> _Records to use_:
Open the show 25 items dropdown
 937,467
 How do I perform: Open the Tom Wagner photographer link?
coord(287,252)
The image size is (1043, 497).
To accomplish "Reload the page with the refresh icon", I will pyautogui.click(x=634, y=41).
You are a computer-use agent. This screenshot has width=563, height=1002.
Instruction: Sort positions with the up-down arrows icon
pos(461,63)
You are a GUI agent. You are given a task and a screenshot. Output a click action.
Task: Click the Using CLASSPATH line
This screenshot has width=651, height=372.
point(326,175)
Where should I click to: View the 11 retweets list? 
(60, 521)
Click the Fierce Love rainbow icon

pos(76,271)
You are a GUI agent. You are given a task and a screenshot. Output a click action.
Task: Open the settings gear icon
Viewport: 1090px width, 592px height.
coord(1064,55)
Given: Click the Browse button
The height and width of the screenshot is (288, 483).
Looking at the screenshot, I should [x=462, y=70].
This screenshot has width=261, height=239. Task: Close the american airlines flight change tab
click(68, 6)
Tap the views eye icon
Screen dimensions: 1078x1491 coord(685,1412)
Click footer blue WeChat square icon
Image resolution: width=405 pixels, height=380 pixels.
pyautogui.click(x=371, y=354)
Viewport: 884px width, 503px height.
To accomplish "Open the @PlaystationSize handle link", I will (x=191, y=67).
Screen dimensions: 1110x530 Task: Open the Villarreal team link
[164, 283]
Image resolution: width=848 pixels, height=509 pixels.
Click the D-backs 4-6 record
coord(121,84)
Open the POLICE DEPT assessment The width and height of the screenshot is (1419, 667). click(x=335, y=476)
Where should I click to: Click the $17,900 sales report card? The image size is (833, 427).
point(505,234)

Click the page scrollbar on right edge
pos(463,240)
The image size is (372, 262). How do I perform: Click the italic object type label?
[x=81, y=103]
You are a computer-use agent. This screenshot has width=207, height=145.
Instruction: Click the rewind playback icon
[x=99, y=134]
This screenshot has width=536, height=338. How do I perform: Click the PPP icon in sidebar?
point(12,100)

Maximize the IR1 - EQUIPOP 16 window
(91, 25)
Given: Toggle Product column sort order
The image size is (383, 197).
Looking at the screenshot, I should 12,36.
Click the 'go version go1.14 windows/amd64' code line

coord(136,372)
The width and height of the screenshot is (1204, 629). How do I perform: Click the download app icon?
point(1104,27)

> _Work instruction_: Scan the material for "computer" and copy the lines that hold it.

> _Task answer_:
You are a computer-use agent. This screenshot has width=563, height=1002.
You are a computer-use agent. This screenshot has width=207, height=145.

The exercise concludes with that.